Divorce Is Expensive, & Can Affect Your Credit Decisions
Marital status does not affect creditworthiness, so filing for divorce does not immediately impact your credit score. However, many divorcees experience problems with their credit after the fact. Here are a few of the reasons why.
While separating spouses may amicably work out visitation and custody agreements, only a court of law can issue a divorce decree. This means you either hire a lawyer or try to proceed through the divorce court system, and the piles of paperwork and legalese that most of us aren’t familiar with, on your own.
Most people opt to work with a divorce lawyer. If your divorce is at all complicated or hostile, the bills can add up quickly, although the outcome can be far worse if you try to file the paperwork yourself and ruin it.
A messy divorce can take a toll on a person’s finances, resulting in late bill payments or higher-than-normal credit card debt to help cover the extra costs. These are the types of things that negatively affect your credit.
Divorce Reduces Your Income
If you were a two-income household, you are now a one-income household. If your ex-spouse was the primary breadwinner, you are now reliant on timely alimony payments or securing a new job for income.

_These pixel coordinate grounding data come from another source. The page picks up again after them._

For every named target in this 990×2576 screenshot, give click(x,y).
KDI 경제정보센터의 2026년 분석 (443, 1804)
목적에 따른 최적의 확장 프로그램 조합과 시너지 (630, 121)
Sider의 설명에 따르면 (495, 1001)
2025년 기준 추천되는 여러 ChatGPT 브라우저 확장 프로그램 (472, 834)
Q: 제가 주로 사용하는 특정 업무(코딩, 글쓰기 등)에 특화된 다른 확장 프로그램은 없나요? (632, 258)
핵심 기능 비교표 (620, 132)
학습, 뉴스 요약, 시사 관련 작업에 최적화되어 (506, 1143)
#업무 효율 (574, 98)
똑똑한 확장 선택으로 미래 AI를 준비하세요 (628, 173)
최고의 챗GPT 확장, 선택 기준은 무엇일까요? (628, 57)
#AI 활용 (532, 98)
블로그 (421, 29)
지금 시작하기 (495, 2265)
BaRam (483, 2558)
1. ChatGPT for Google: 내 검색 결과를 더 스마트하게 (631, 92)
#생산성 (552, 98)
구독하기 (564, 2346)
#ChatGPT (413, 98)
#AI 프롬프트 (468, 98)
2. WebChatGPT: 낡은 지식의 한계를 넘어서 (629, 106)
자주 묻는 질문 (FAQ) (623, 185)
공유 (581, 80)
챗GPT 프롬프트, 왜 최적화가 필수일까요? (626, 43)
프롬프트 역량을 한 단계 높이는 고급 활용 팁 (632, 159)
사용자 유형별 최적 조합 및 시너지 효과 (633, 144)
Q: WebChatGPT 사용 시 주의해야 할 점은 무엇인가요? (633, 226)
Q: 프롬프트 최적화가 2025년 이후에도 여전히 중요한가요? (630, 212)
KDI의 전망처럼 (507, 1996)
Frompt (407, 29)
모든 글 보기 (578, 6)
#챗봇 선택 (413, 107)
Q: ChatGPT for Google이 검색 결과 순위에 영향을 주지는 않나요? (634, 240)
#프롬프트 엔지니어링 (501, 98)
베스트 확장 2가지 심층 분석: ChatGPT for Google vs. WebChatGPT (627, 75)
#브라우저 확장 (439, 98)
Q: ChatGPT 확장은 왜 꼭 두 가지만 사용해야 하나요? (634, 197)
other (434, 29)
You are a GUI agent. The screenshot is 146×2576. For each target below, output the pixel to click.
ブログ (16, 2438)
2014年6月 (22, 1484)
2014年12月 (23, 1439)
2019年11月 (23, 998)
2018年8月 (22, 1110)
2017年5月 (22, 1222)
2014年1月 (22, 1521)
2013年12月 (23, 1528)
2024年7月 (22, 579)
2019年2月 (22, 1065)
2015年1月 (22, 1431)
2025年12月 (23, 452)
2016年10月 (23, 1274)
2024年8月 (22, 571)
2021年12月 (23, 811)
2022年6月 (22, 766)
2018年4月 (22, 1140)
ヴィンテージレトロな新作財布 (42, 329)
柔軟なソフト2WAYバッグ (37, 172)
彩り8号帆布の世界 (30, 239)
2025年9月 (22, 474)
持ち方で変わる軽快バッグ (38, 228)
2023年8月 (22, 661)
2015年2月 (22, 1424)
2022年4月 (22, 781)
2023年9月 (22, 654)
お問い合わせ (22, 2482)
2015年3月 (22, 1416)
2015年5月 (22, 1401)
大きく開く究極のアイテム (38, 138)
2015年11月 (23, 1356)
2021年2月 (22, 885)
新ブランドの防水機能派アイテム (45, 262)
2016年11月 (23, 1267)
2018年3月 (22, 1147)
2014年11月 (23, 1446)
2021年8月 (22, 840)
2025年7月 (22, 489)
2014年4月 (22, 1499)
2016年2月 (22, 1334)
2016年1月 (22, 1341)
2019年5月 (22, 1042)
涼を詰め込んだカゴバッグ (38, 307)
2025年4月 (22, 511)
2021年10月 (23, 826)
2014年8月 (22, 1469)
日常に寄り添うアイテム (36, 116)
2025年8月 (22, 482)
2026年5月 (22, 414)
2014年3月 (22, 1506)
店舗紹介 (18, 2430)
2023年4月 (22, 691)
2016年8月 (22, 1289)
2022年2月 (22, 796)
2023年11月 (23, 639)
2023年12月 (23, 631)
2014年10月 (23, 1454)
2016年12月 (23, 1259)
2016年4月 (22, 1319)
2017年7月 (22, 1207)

This change in financial situation can result in missed bill payments or increased credit card debt, both of which impact credit. It also can result in credit card companies reducing the amount of credit you are eligible for, because you no longer have as high of an income, so you may now have a higher debt-to-income ratio, which can impact your credit score.
It’s important to create a new budget for yourself as soon as possible and accept making some lifestyle changes. Are there monthly luxuries you can do without, such as music-streaming services, wine-of-the-month-club subscriptions, or gym memberships? Should you sell your home or car? These are the types of hard, but necessary, decisions you must make sooner than later to maintain a strong credit rating.
Joint Debt Is Neglected or Abused
Do you and your soon-to-be-ex have joint credit card accounts or joint debt, such as a mortgage or car payment? If accounts are in both of your names, both of your credit scores can suffer for non-payment of the joint debt, regardless of whom the judge orders to pay the bill.
If your spouse is not paying his or her share of joint credit debt, you have no choice but to pay it yourself or suffer the credit consequences. You can try to go back to the court later to sue for reimbursement.
A problem that arises in some divorce situations is that one spouse purposely runs up joint credit card bills to hurt the other spouse. It’s best to separate all joint accounts as quickly as possible. You may need to work with your lawyer to find out what you legally can and cannot change, and especially your spouse will be relying on you for ongoing support. If you can, however, it is best to close any joint accounts or completely remove your spouse’s name from the accounts. If you have any credit cards accounts that are in your name with your spouse listed as an ‘authorized user,’ be sure to change that ASAP. An authorized user can spend the money but isn’t responsible for the debt.
Another problem that can come up in a divorce situation is that one spouse does not fully disclose all his or her debts. Hiding assets or debts during a divorce is, unfortunately, a common problem. It also is illegal, which is why retaining the services of a competent attorney during your divorce is extremely important, even if it does cost more in the short-term.
Divorce is Chaotic
It’s easy to overlook everyday chores and bill payments when you’re in the middle of a divorce. Divorce is a complicated and overwhelming process, especially if there are kids or significant assets involved.
Some people end up missing bill payments because they forget to do simple things, such as notifying the post office they changed their address.
To stay organized and on track with your finances, request a copy of your credit report from the three major credit reporting agencies, Equifax, Experian or TransUnion. Make a note of all debts on the report, close any joint accounts that can be closed, and make sure you are receiving the monthly statements for all other open credit accounts. Even after the divorce, continue to monitor your credit report to prevent any errors.
Ending a marriage is emotionally draining. Don’t let divorce be financially draining as well. Do your homework, surround yourself with competent advisors, and take the steps necessary to protect your creditworthiness now and for the future.